必須タスク a: 一覧のうち、「Click the Name column header」を含む行から「[x=608, y=622]」を含む行までを、両端の行も含めて一字一句そのまま書き写してください。それ以外の行は出力しないでください。

本文セクション:
【TOPPAN GENERATIVE TRIAL#7】 生成AIによるプロモーション動画
第1回ワークショップ 作品発表(TOPPAN研究者:中島 次郎)
こんにちは。TOPPANデジタル中島です。
TOPPANデジタルでは、生成AIに関する様々な取り組みを行っております。
その中でも新たな試みとして立ち上げたのが、CHAOSRU INC. と共同で展開する実験プロジェクト『TOPPAN GENERATIVE TRIAL』です。
これまでの記事で、プロジェクトの詳細、2024年8月8日に開催されたワークショップのレポートをお送りしました。
【TOPPAN GENERATIVE TRIAL#1】WELCOME
【TOPPAN GENERATIVE TRIAL#2】第1回ワークショップ開催レポート
【TOPPAN GENERATIVE TRIAL#3】AIと模索する新たな創造性
【TOPPAN GENERATIVE TRIAL#4】生成AI×エンタメの未来
【TOPPAN GENERATIVE TRIAL#5】将来のクリエイティブワークフローを探る
【TOPPAN GENERATIVE TRIAL#6】エンジニアは映画を作れるか
今回の「TOPPAN GENERATIVE TRIAL#7」では、ワークショップの詳細レポート第5弾として私、中島が発表を紹介します。

必須タスク b: 本文セクションによると、TOPPANデジタルは『TOPPAN GENERATIVE TRIAL』をどの会社と共同で展開していますか。

データ行:
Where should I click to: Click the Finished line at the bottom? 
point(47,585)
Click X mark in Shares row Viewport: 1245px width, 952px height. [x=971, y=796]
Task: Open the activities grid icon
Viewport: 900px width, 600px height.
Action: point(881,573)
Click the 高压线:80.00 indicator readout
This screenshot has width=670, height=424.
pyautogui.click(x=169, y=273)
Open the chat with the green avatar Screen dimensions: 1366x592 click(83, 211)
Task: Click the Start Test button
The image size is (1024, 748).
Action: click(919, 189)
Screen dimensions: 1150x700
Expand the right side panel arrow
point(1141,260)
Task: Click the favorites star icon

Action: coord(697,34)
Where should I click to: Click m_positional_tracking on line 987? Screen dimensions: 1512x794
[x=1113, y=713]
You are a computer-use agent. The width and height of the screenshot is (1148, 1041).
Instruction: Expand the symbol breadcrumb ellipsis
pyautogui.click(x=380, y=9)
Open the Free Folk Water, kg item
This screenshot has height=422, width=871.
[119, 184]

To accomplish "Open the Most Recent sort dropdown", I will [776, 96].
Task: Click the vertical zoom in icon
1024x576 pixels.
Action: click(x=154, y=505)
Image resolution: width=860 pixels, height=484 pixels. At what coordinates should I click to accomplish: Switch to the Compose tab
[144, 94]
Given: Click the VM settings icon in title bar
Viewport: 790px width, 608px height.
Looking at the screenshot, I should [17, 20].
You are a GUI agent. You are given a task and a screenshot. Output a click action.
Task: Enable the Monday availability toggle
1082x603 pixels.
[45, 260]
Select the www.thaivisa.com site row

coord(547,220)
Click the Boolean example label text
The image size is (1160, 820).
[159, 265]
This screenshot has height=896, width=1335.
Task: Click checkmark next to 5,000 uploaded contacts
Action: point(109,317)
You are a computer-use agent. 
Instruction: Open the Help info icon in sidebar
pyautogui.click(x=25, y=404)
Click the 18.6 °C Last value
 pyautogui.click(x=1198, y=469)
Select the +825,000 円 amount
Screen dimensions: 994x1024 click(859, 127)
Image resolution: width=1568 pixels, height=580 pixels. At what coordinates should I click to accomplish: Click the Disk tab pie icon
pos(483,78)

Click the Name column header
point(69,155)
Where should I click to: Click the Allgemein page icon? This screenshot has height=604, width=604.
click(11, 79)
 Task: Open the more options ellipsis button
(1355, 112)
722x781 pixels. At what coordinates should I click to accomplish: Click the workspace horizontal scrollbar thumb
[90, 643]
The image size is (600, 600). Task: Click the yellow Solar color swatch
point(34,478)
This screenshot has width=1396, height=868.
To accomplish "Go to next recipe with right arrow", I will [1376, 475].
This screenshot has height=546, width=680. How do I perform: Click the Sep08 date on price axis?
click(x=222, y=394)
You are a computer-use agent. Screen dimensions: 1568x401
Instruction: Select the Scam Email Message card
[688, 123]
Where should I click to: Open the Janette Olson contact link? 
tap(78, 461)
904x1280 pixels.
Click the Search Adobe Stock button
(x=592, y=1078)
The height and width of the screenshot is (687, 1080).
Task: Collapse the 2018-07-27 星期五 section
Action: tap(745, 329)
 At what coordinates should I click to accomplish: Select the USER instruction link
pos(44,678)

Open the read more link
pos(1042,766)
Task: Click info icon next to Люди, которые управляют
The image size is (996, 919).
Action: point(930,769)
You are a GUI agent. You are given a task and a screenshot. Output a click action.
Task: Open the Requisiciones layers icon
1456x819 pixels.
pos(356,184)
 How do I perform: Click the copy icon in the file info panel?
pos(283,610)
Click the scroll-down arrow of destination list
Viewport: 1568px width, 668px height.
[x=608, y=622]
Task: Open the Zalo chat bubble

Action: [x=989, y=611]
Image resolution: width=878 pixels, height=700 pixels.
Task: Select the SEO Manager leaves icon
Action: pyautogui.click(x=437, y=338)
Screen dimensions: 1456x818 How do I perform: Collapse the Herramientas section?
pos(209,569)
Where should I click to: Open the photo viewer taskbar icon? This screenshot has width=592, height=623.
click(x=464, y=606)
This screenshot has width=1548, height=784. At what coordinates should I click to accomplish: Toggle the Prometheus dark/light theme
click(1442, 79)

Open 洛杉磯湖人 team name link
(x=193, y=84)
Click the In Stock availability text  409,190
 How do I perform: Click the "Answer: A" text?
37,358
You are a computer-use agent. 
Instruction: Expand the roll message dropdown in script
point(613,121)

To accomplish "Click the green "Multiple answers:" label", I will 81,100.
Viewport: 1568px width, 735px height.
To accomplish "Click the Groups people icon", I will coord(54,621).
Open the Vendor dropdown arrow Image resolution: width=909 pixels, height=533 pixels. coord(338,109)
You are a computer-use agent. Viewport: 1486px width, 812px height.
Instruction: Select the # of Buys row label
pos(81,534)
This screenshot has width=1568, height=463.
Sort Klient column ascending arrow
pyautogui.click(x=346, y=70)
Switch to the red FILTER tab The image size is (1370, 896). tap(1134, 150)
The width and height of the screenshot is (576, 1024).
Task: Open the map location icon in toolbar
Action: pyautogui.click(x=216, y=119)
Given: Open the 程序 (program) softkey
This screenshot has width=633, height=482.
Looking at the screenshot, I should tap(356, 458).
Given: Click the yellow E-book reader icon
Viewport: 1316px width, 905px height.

完全な出力 a:
Click the Name column header
point(69,155)
Where should I click to: Click the Allgemein page icon? This screenshot has height=604, width=604.
click(11, 79)
 Task: Open the more options ellipsis button
(1355, 112)
722x781 pixels. At what coordinates should I click to accomplish: Click the workspace horizontal scrollbar thumb
[90, 643]
The image size is (600, 600). Task: Click the yellow Solar color swatch
point(34,478)
This screenshot has width=1396, height=868.
To accomplish "Go to next recipe with right arrow", I will [1376, 475].
This screenshot has height=546, width=680. How do I perform: Click the Sep08 date on price axis?
click(x=222, y=394)
You are a computer-use agent. Screen dimensions: 1568x401
Instruction: Select the Scam Email Message card
[688, 123]
Where should I click to: Open the Janette Olson contact link? 
tap(78, 461)
904x1280 pixels.
Click the Search Adobe Stock button
(x=592, y=1078)
The height and width of the screenshot is (687, 1080).
Task: Collapse the 2018-07-27 星期五 section
Action: tap(745, 329)
 At what coordinates should I click to accomplish: Select the USER instruction link
pos(44,678)

Open the read more link
pos(1042,766)
Task: Click info icon next to Люди, которые управляют
The image size is (996, 919).
Action: point(930,769)
You are a GUI agent. You are given a task and a screenshot. Output a click action.
Task: Open the Requisiciones layers icon
1456x819 pixels.
pos(356,184)
 How do I perform: Click the copy icon in the file info panel?
pos(283,610)
Click the scroll-down arrow of destination list
Viewport: 1568px width, 668px height.
[x=608, y=622]

完全な出力 b: CHAOSRU INC.